**Your task:** Each entry below must come back exactly as written, without its pictures.

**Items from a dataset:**
↓↓↓
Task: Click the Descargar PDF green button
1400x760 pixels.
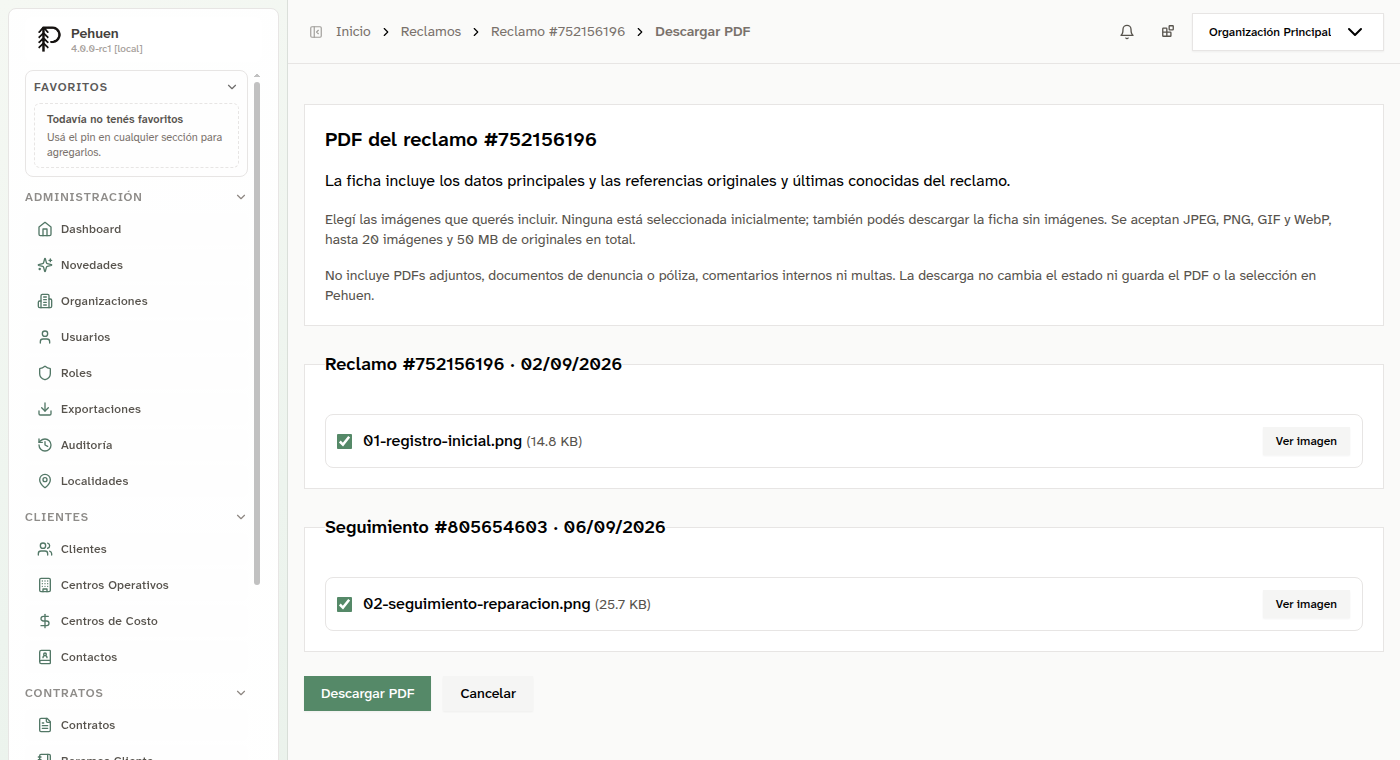Action: click(367, 694)
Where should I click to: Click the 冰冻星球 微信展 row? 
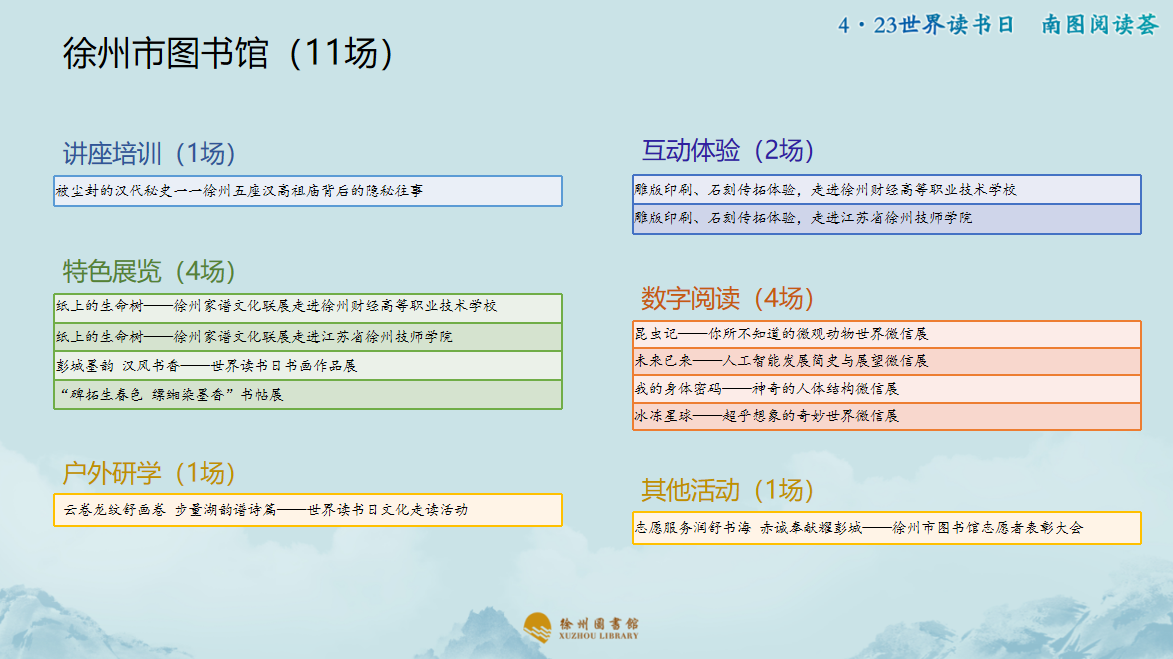pos(886,416)
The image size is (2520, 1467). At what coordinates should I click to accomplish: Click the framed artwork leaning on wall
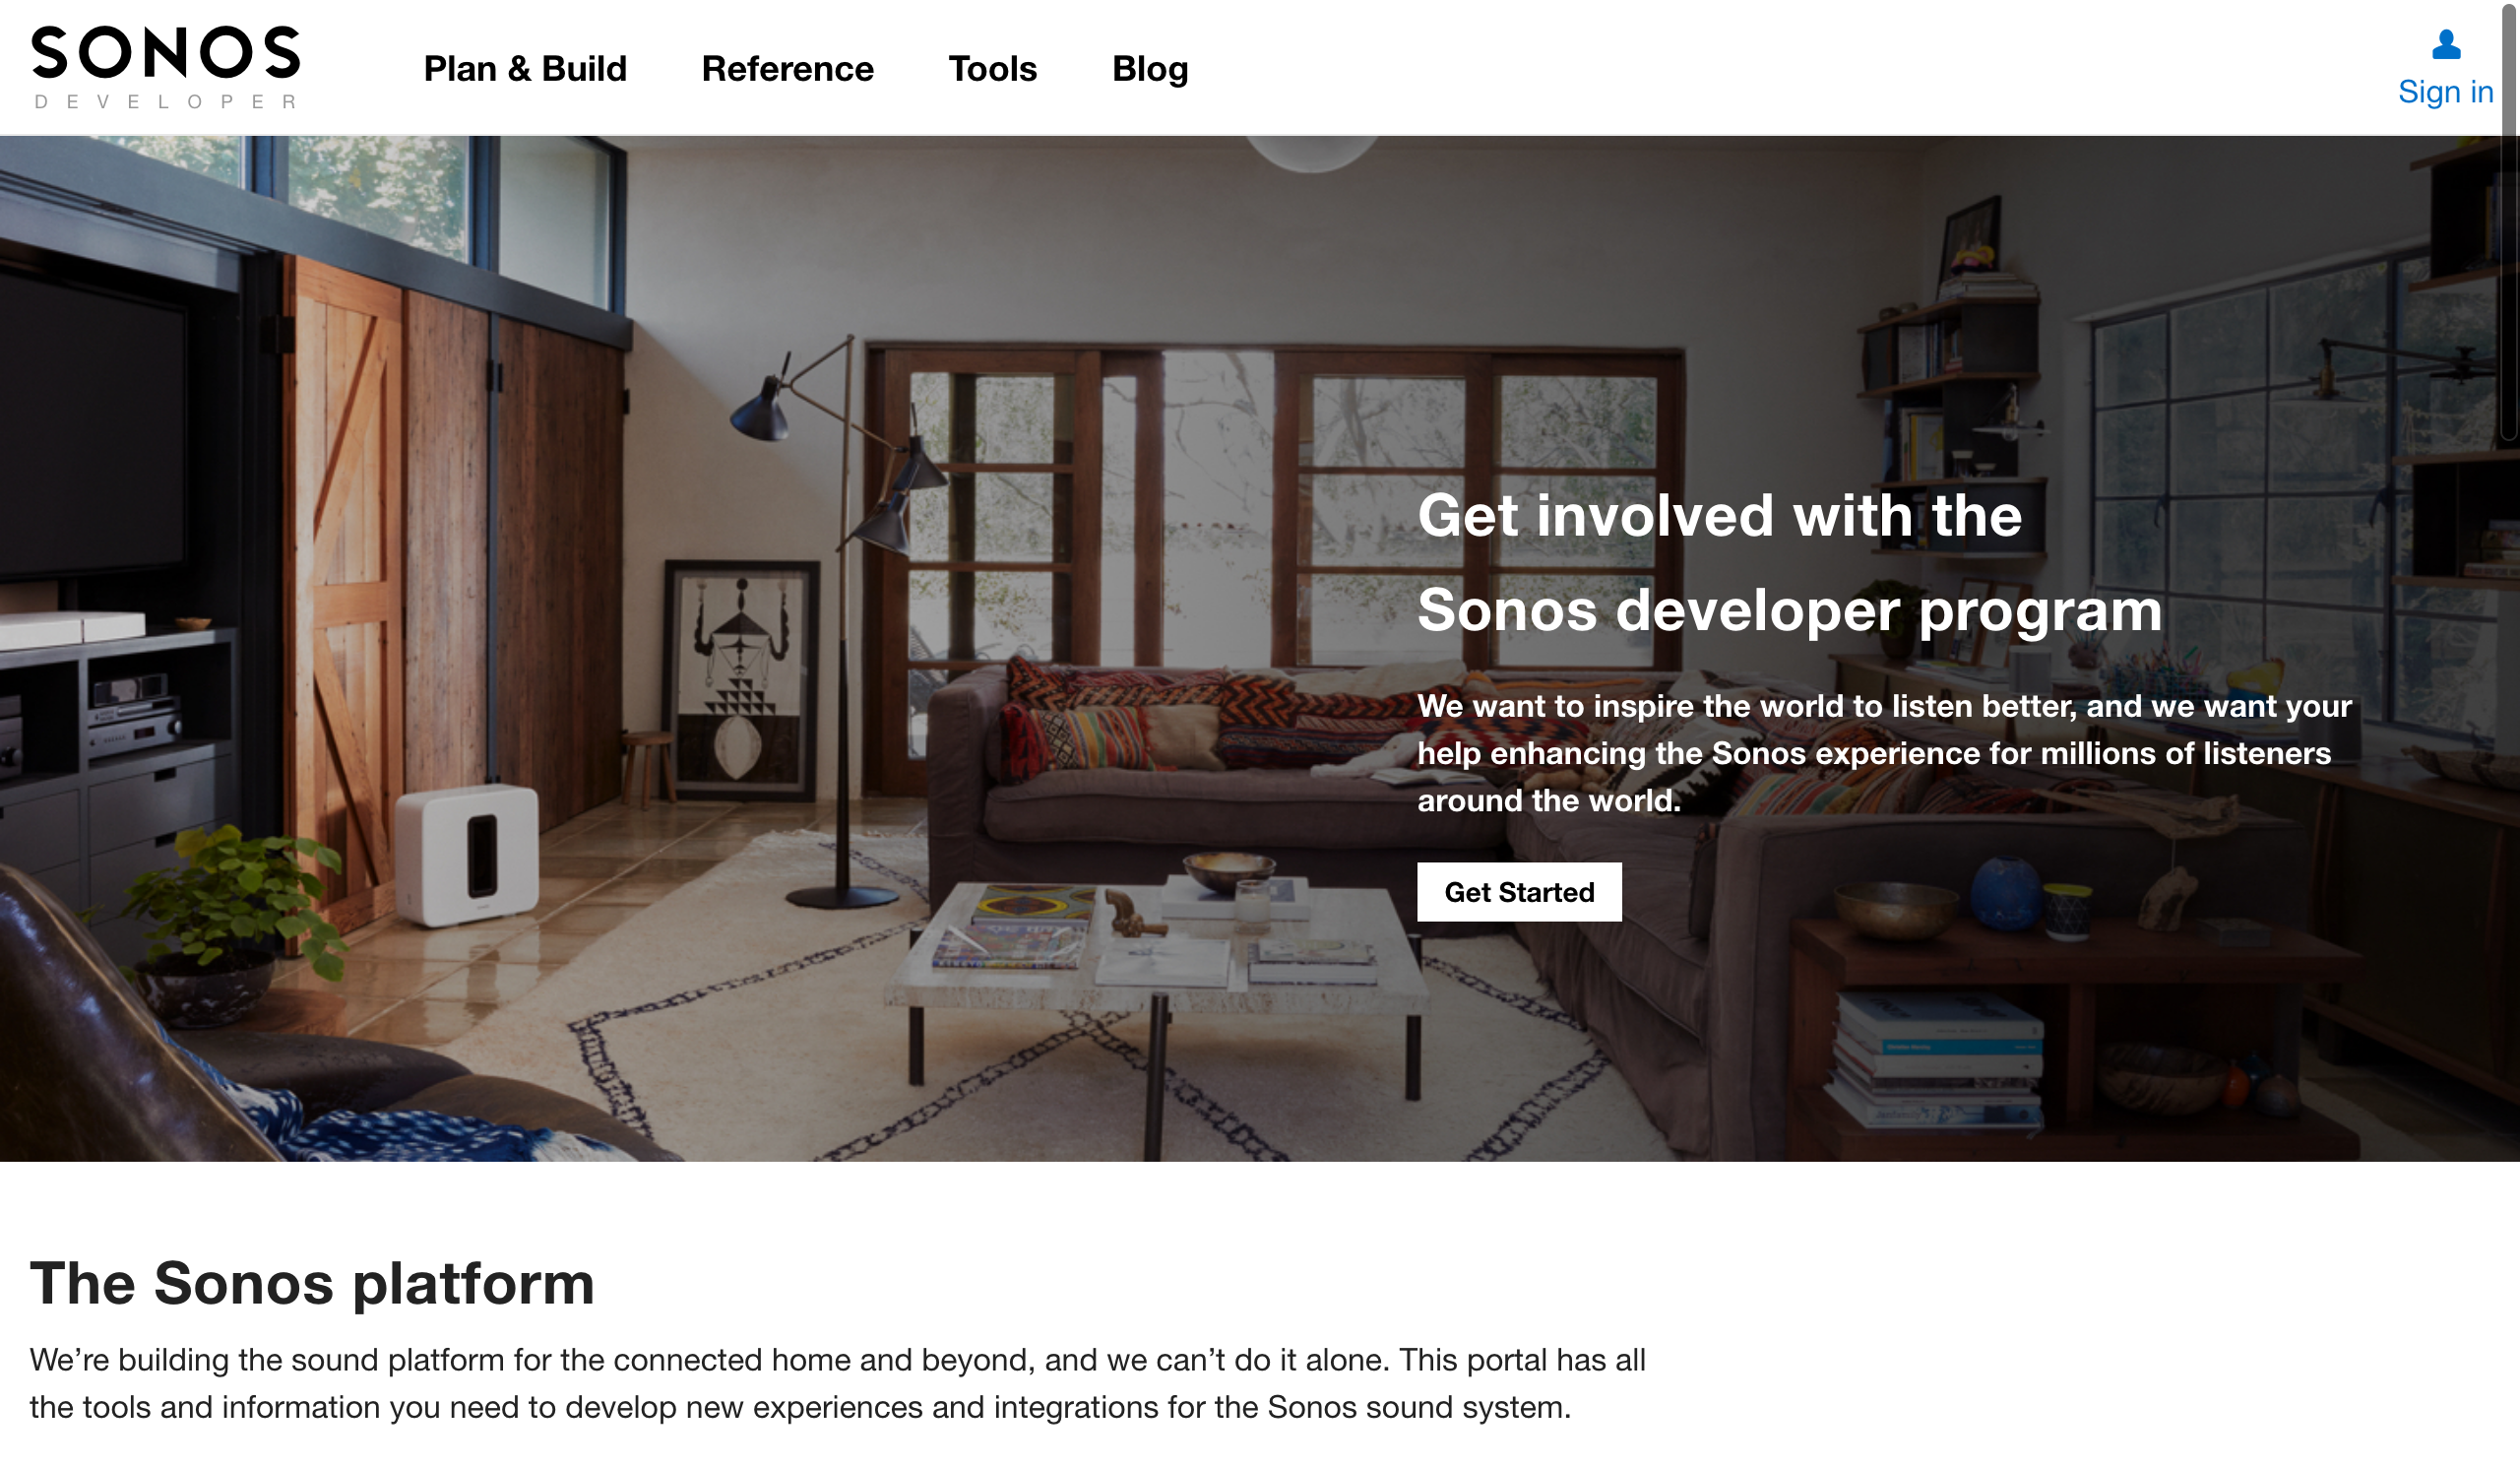[x=742, y=680]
↑↑↑
**Result of the exercise:**
Task: Click the Descargar PDF green button
1400x760 pixels.
Action: click(367, 694)
Where should I click to: Click the 冰冻星球 微信展 row? 
pos(886,416)
The image size is (2520, 1467). At what coordinates should I click to accomplish: Click the framed artwork leaning on wall
[x=742, y=680]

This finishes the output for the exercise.